Personal information
- Full name: Ian Robert Turner
- Born: 28 May 1970 (age 55) Warwick, Queensland, Australia

Playing information
- Height: 188 cm (6 ft 2 in)
- Weight: 97 kg (15 st 4 lb)
- Position: Centre, Second-row
Club
| Years | Team | Pld | T | G | FG | P |
| 1991–93 | Past Brothers RLFC | 59 | 31 | 8 | 0 | 140 |
| 1994–97 | Souths RLFC | 88 | 46 | 4 | 0 | 224 |
| 1995–96 | Union Treiziste Catalane | 21 | 12 | 12 | 0 |  |
| 1996 | Paris Saint-Germain | 6 | 1 |  |  | 4 |
| 1998–99 | Wynnum Manly Seagulls | 21 | 13 | 0 | 0 | 52 |
|  | Total | 195 | 103 | 24 | 0 | 420 |
- Source:

= Ian Turner (rugby league) =

Australian rugby league footballer & businessman

Ian Turner (born in Warwick, Queensland on 28 May 1970) is an Australian businessman and former rugby league footballer.

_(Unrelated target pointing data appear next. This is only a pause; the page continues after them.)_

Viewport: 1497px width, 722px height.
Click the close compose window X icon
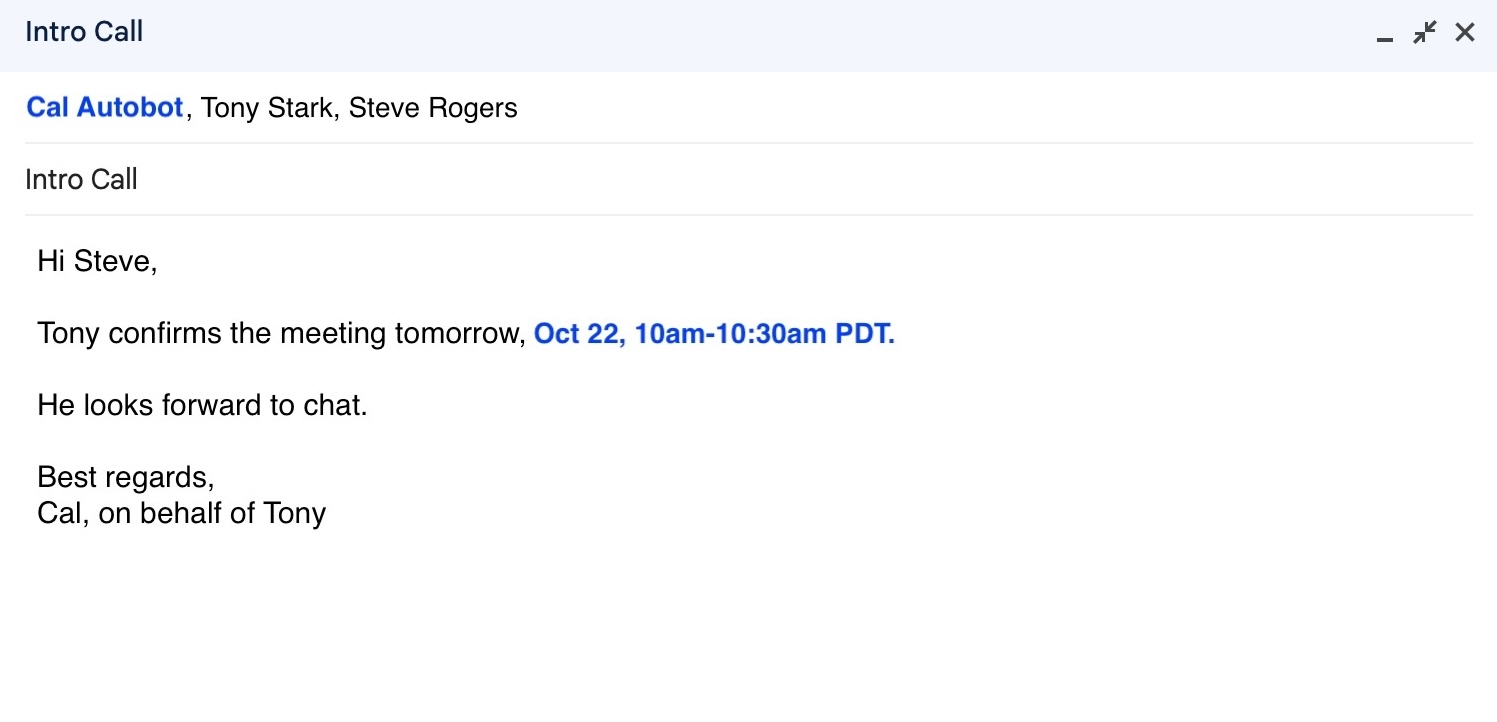[x=1465, y=31]
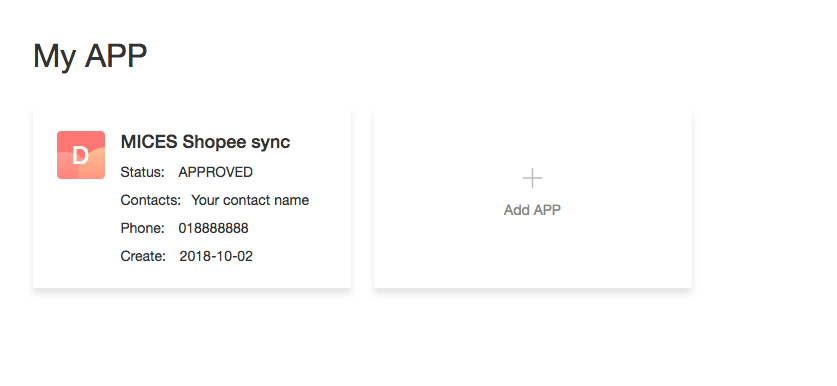The height and width of the screenshot is (386, 837).
Task: Select the APPROVED status value
Action: 215,172
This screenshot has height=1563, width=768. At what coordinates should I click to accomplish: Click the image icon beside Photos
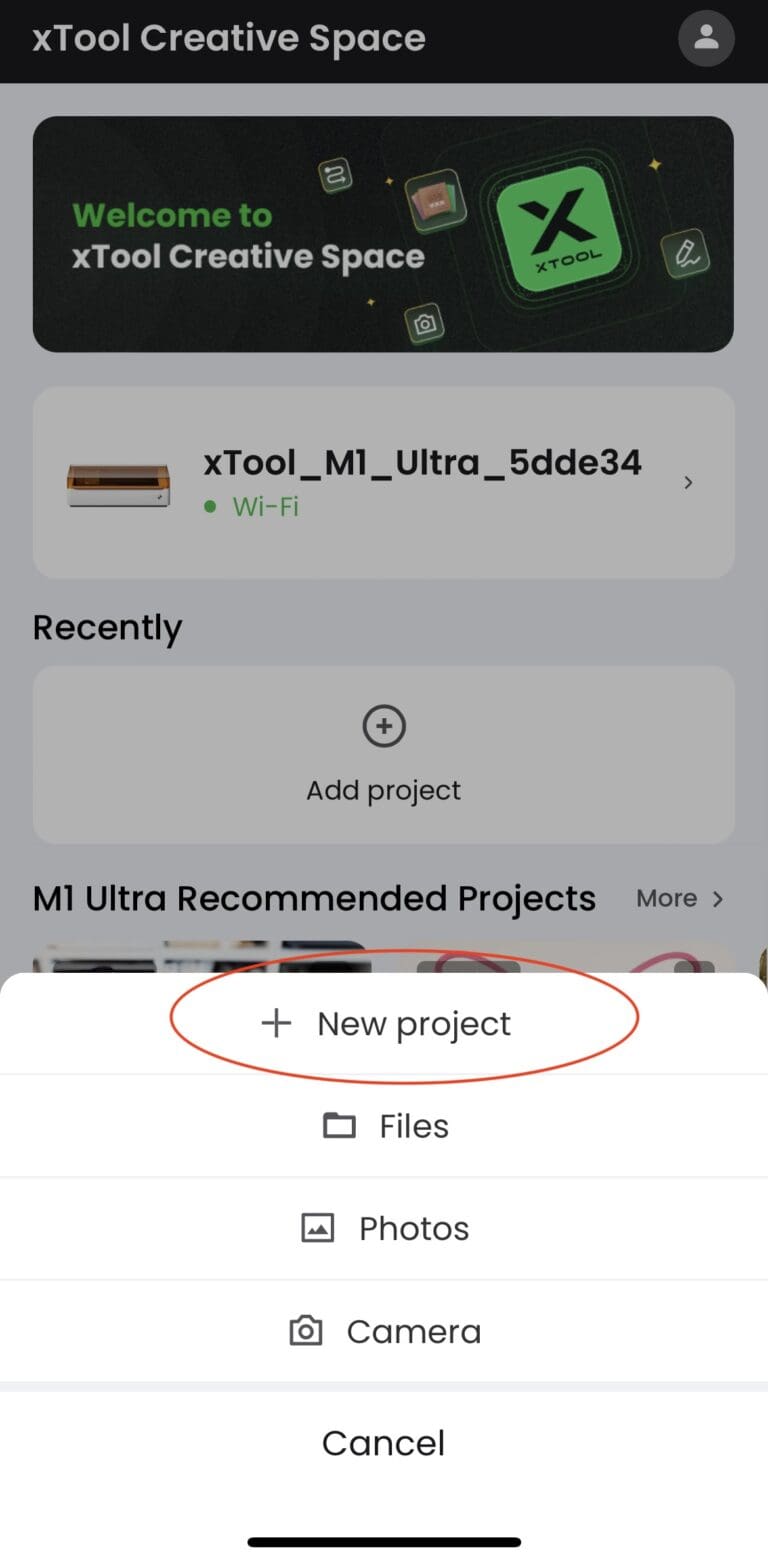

Turner was a Brisbane Broncos scholarship player in 1991, in conjunction with Brothers RLFC, coming from Runaway Bay RLFC after Colts Group 18 Grand Final Win. He was a member Souths RLFC for most of his career. He played in the centres and back row. Turner signed with the Super League for the 1995–96 season playing for French team Paris Saint-Germain in the first Super League match worldwide at Stade Sébastien Charléty in Paris against the Sheffield Eagles. He also played with Union Treiziste Catalane. A season-ending neck injury saw him return to Australia playing again for Souths RLFC taking the season's top try scorer award in 1997 and named in the team of the decade, before signing for Wynnum Manly Seagulls for seasons 1998 and 1999 in the Queensland Cup.

Turner also represented Queensland in OzTag playing in two State of Origin Series after retiring from rugby league.